Commented by chatelaine at 2006-01-27 07:39
こんにちは。私も最近観てきました。
>私たちが目にして喜んでいるもののほとんどは真実とは異なった演出されたものなのかもしれない。
なるほど…このあたり、裏テーマっぽいですね。ショウビズ界の裏表やコリン・ファースの二面性が、「秘密」をより秘密めいたものにしていましたね。
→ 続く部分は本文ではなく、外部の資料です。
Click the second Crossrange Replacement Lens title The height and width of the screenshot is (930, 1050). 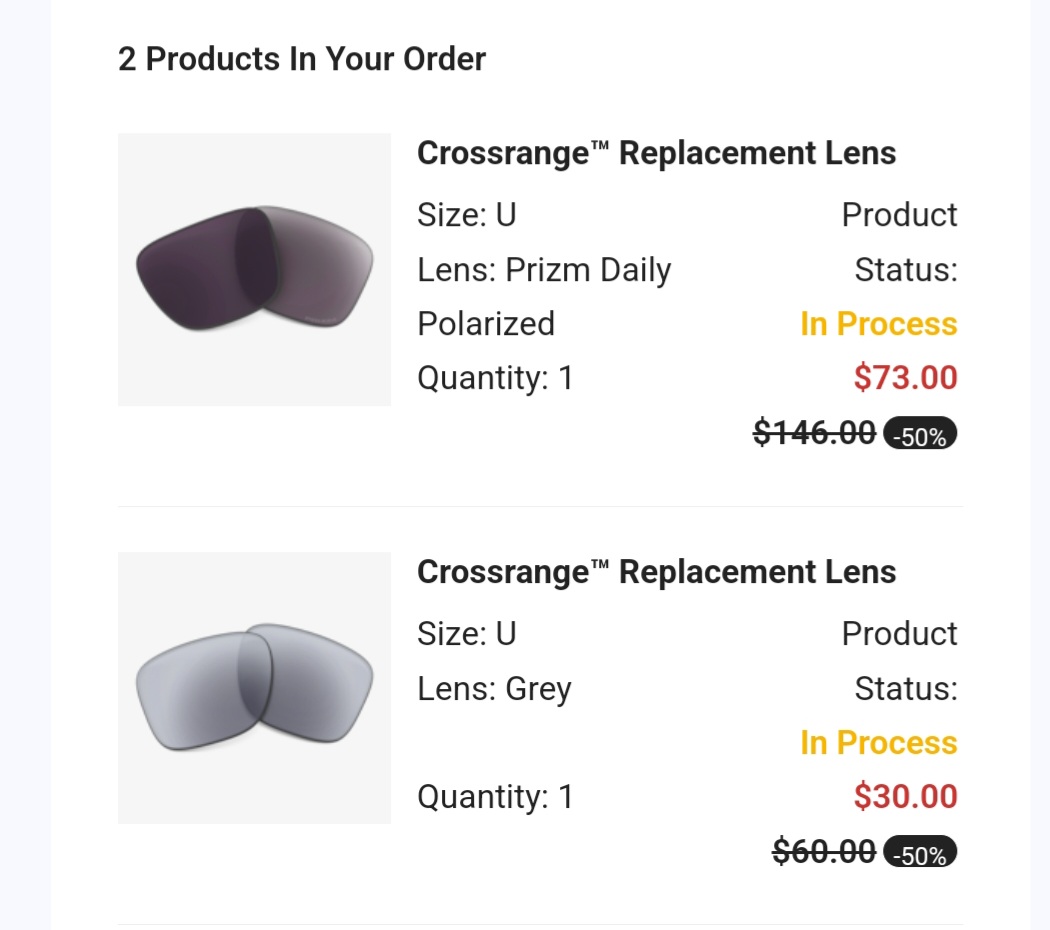point(656,572)
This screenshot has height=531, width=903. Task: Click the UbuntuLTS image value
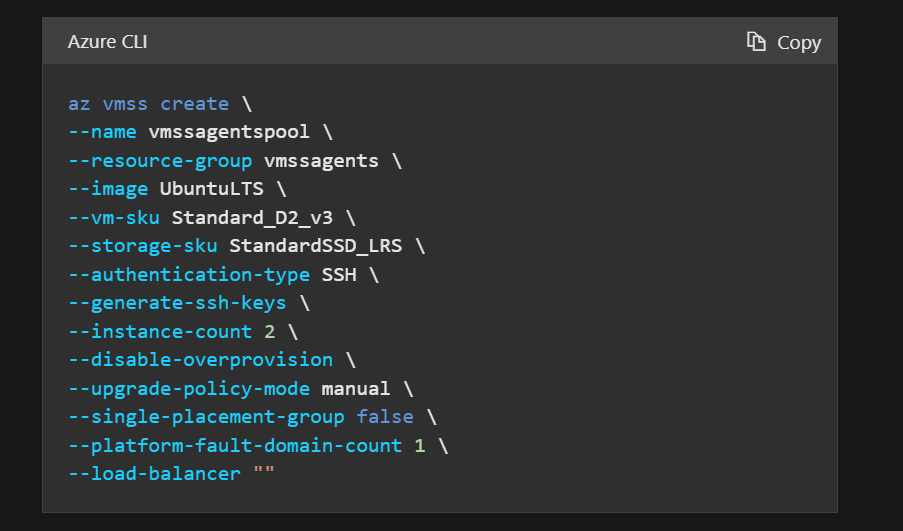tap(217, 189)
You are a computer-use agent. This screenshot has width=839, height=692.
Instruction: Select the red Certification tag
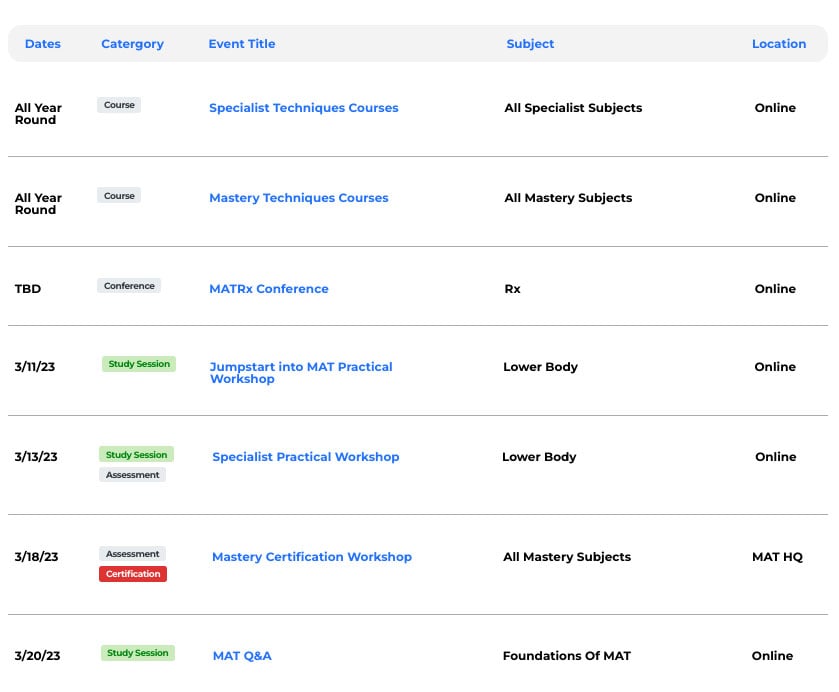click(133, 574)
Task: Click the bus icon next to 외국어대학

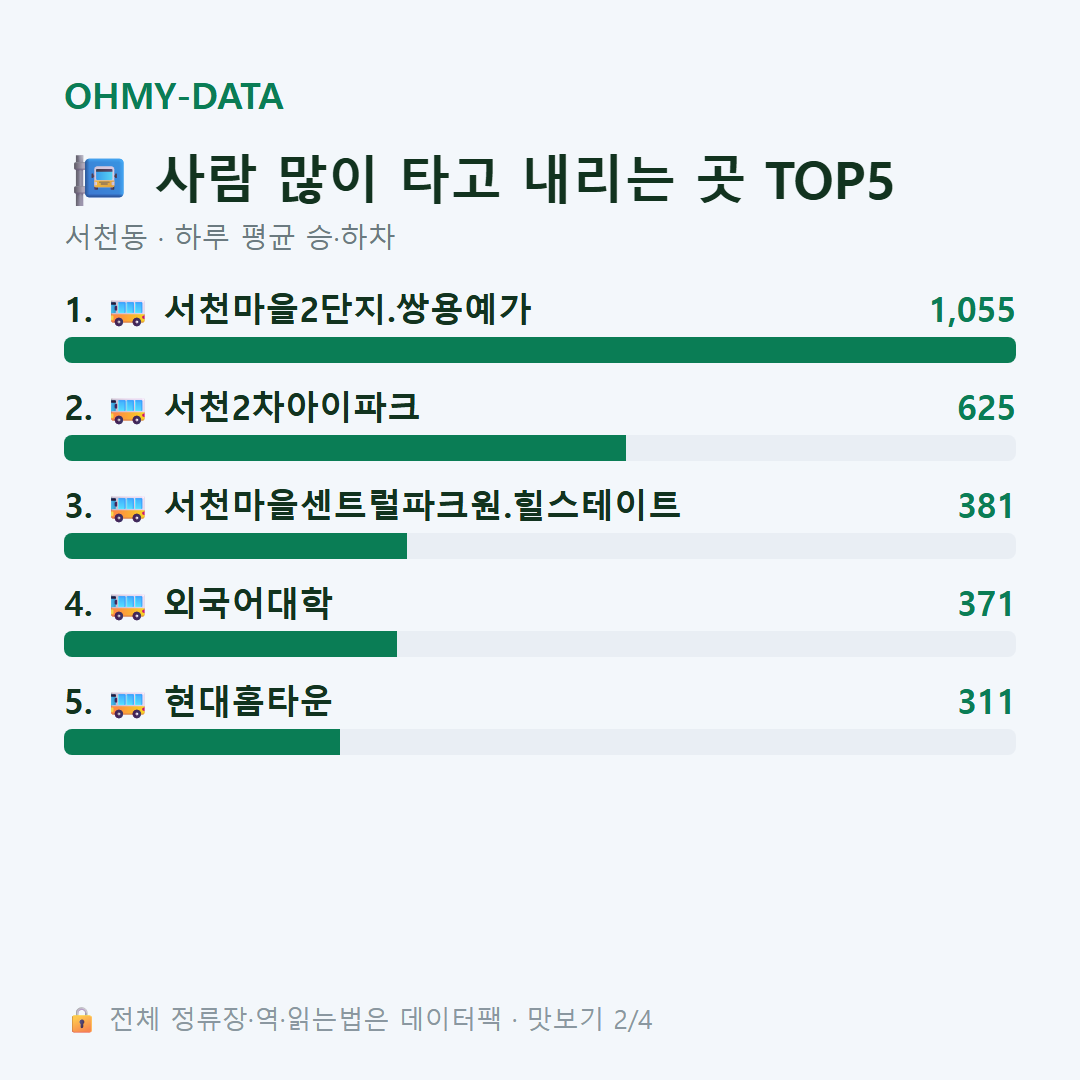Action: [x=127, y=606]
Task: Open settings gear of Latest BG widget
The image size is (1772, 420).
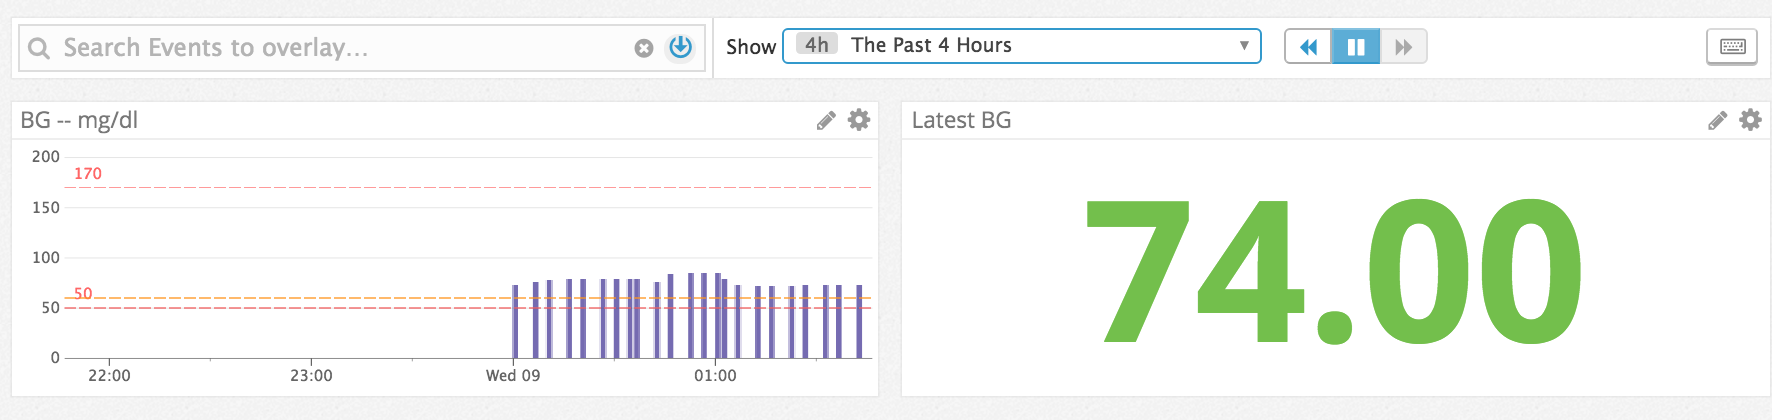Action: [1750, 120]
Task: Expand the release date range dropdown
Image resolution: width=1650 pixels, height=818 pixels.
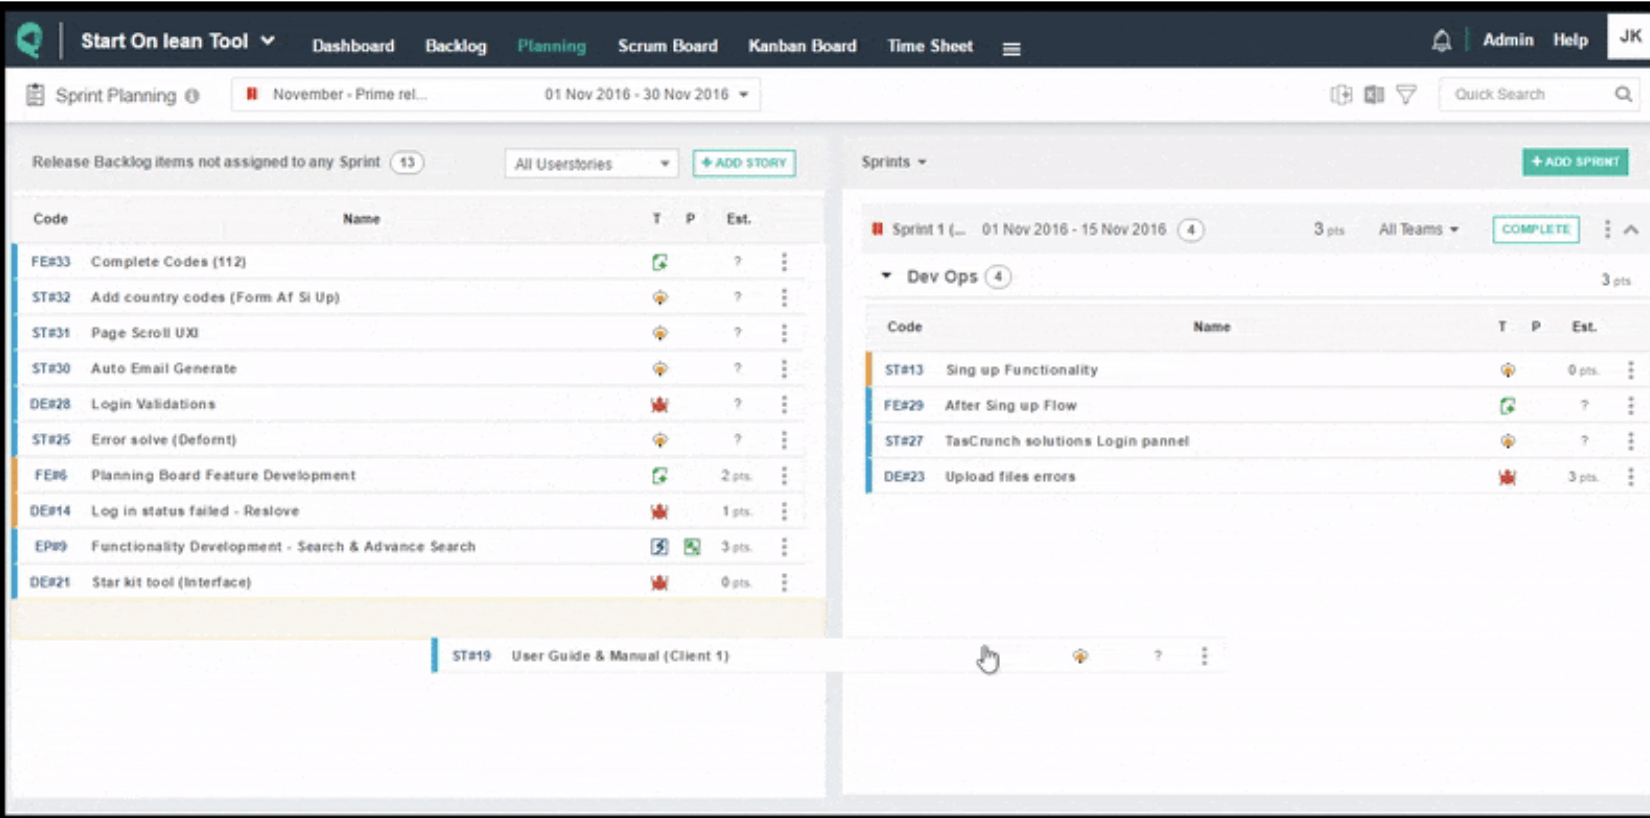Action: tap(743, 95)
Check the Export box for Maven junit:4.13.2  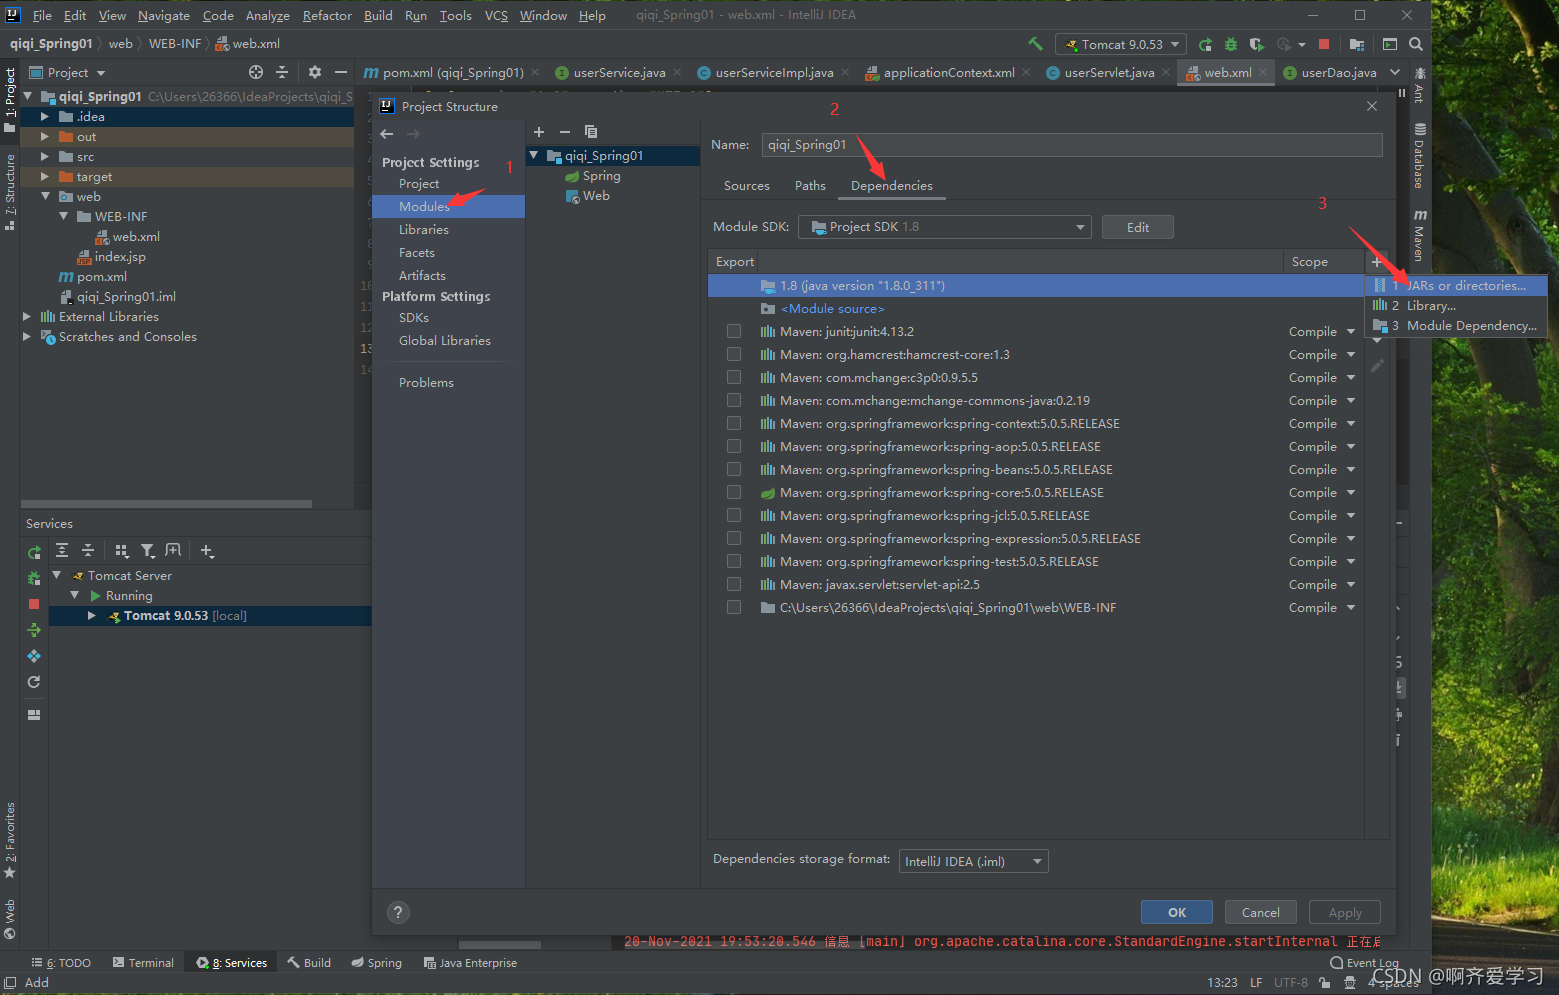point(733,331)
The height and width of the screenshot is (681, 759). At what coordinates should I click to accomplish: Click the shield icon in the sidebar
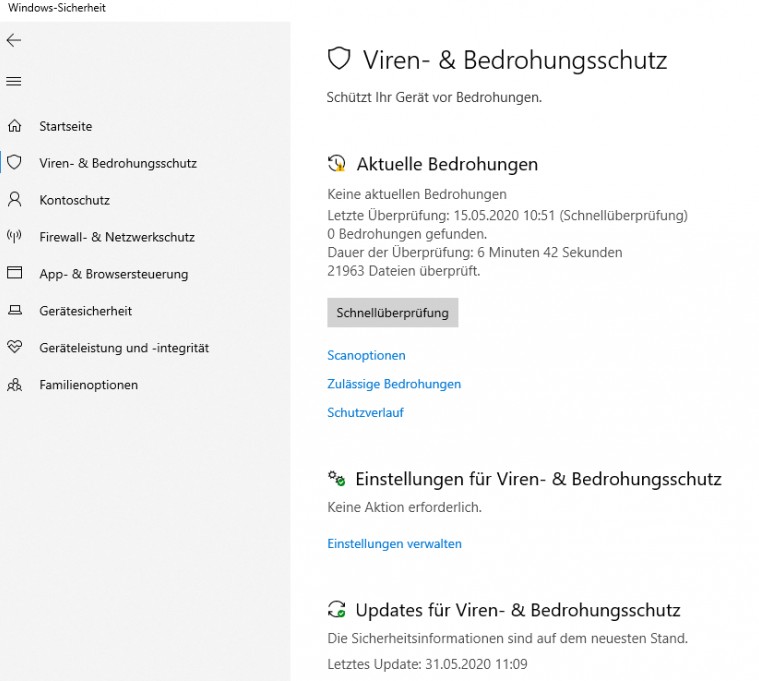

エゴヤン監督のほかの作品は未見なので、ぜひ観てみたいと思います。
Commented by CaeRu_noix at 2006-01-28 01:32
chatelaine さん♪
コリン演じるヴィンスの豹変ぶりは怖いほどにインパクトがありました。私たちが普段TVなんかで目にしているタレントもきっとカメラが回っていないところでは違う顔をするんでしょうねぇ。そんな裏表がリアルでおもしろかったし、ミステリーな本筋以外にも多様なテーマが織り込まれているところがよかったですよねー。
今作はエゴヤン作品の中ではやや異質な感じです。
これまでの作品もクセになりますよー。ぜひご覧くださいー
Commented by Puff at 2006-01-28 22:46 x
こんばんは♪
先日は、TB、ありがとうございました。

>雰囲気に圧倒されての・・・
確かに!サスペンス・ミステリーを妖しい雰囲気のオブラートで包んだような映画でしたね。
あの「不思議な国のアリス」にも驚かされましたが。笑
彼女もまたアリスのように不思議な迷宮の世界に入って行った、と言う意味もあるのでしょうかね?
それにしても、男の友情にはじーーんと来ちゃいましたよね。
こういうのを見ると、男の世界は羨ましく思いますね(・・・あ、友情の面でね。ウフ)
Commented by tangerine at 2006-01-29 18:54 x
こんにちは。TBとコメントありがとうございました。
ドラッグでトリップしたカレンとアリスのシーンで、音楽の使い方といい、あまりの幻想さに、カレンの夢だったんじゃないかと思ってしまいましたが、しっかりポラロイド写真が残っていて、見ているほうもドキリとしてしまいました。
あと、あのロブスター、最初はうまそうだなーと思ってましたが、落ちを見たら、やっぱり自分も食べられなくなるだろうなーと実感。
Commented by CaeRu_noix at 2006-01-29 23:08
Puff さん♪
妖しさが何といっても魅力でしたー。
そうそう。カレンも、そして観客の私たちも迷宮入りしたこともアリスが象徴していたようなカンジですよね。
2人の友情(やっぱりそれ以上の特別な関係という説もありますが)と思いやりにはグッときましたよね。名コンビって、実際は仲が悪かったりすることもあるのだろうけど、複雑な感情・関係性が絡み合う中で、この2人の奥底の結びつきは真のものだったという事実にはやられましたー。これが女同士だったら、たぶんまず相談をして、こんな事態にならなかったかもという気がしますー。
Commented by CaeRu_noix at 2006-01-29 23:09
tangerine さん♪
アリスのシーンはまるで夢であるかのように幻想的でしたよねぇ。夢だったらどんなによかったことが・・・。ドラッグのせいとはいえ、あんな体験をしてしまうのは衝撃的でしたよね。
活きたロブスターも最初は確かに羨ましかったですよね。ホテルのスイートで贅沢三昧はよさげだけど、ドラッグでトリップしての乱痴気騒ぎはちょっと怖いものがありました。表舞台の人気者が裏ではこうやって羽目をはずしていくというのも実にリアル。ある意味気持ちワルくなるほどに濃ゆい妖しい世界を味わえましたよね。
Commented by いわい at 2006-02-09 09:20 x
2人の結びつきが心に残ります。
それにしても、濃厚な人間関係と映像が息苦しかった〜。
サイケなアリスは、ヤバかったですね。
Commented by CaeRu_noix at 2006-02-09 17:48
いわい さん♪
息苦しさを感じてしまうほどの濃厚な世界でしたよねぇ。
アヤしく強烈なものたちをこれでもかと見せ付けられたからこそ、
2人の絆と思いやりにはジーンときたギャップがよかったです。
こんなアリス作戦には参りましたよ。